Zhang Hang, Cai Wanshi, Chen Siyu, Liang Jialong, Wang Zhanjun, Ren Yuting, Liu Wenxiu, Zhang Xiaolan, Sun Zhongsheng, Huang Xusheng
a Department of Neurology , Chinese PLA General Hospital , Beijing , China.
b Beijing Institutes of Life Science, Chinese Academy of Sciences , Beijing , China.
Amyotroph Lateral Scler Frontotemporal Degener. 2018 Aug;19(5-6):419-425. doi: 10.1080/21678421.2018.1432659. Epub 2018 Feb 7.
We investigated all coding regions of 17 known amyotrophic lateral sclerosis (ALS)-related genes in 311 sporadic ALS patients who were of Chinese ancestry using next-generation sequencing technology. All nonsynonymous variants identified were confirmed by Sanger sequencing. 29 (9.32%) patients harbored at least one pathogenic or likely pathogenic variants. Nine (2.8%) patients harbored two or three variants which frequency <1% in population databases that may be related to oligogenic pathogenesis. A higher allele frequency was observed in East Asian than in European patients for the majority variants identified in this screening, which may indicate that genetic factors are responsible for the different clinical characteristics between Chinese and European ALS patients. Our study reports the results of extensive genetic screening and is the first to investigate the possible oligogenic pathogenesis in Chinese sporadic ALS patients. These findings are useful for exploring ALS pathogenesis and treatment strategies.

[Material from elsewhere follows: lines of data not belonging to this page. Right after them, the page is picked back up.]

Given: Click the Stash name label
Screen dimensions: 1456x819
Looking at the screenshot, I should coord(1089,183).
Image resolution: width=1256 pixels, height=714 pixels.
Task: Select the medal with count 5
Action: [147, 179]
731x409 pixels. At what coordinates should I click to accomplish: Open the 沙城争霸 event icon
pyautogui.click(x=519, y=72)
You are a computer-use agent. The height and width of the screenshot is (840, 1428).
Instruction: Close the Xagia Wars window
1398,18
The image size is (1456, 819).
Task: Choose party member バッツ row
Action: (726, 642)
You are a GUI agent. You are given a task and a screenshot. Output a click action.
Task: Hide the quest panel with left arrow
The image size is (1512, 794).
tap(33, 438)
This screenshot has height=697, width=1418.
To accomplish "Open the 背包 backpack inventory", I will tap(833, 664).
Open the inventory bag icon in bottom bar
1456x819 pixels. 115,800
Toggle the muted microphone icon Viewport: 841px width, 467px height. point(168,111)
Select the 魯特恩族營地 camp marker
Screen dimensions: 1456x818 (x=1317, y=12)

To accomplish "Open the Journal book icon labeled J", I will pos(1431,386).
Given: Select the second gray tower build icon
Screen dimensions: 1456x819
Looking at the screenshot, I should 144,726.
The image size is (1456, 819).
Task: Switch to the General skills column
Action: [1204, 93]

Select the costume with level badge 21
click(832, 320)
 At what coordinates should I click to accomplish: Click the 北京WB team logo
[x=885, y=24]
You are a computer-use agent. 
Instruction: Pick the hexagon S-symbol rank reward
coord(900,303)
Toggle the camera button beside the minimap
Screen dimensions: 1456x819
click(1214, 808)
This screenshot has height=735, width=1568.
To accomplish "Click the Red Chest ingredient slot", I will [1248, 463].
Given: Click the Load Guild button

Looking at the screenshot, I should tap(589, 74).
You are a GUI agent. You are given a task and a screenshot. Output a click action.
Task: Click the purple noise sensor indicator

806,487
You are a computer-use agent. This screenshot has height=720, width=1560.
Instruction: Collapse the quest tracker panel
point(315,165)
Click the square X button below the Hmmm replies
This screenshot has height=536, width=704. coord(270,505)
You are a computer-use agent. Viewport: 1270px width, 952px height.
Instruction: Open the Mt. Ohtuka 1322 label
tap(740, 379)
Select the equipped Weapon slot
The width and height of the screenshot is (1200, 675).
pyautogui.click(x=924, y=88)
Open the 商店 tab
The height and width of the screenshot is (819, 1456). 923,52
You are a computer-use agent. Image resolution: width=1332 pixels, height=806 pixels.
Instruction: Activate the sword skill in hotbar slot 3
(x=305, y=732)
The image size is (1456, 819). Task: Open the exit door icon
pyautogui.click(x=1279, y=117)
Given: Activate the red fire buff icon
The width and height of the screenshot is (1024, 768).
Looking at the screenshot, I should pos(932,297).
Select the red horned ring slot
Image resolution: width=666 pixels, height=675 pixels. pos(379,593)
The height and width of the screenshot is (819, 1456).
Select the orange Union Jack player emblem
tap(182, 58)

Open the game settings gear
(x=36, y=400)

我们使用下一代测序技术,对311名具有中国血统的散发性肌萎缩侧索硬化症(ALS)患者中17个已知的与ALS相关基因的所有编码区进行了研究。所有鉴定出的非同义变异均通过桑格测序进行了确认。29名(9.32%)患者携带至少一种致病性或可能致病性变异。9名(2.8%)患者携带两个或三个在人群数据库中频率<1%的变异,这些变异可能与寡基因发病机制有关。在此次筛查中鉴定出的大多数变异,东亚患者的等位基因频率高于欧洲患者,这可能表明遗传因素导致了中国和欧洲ALS患者临床特征的差异。我们的研究报告了广泛基因筛查的结果,并且首次对中国散发性ALS患者中可能的寡基因发病机制进行了研究。这些发现有助于探索ALS的发病机制和治疗策略。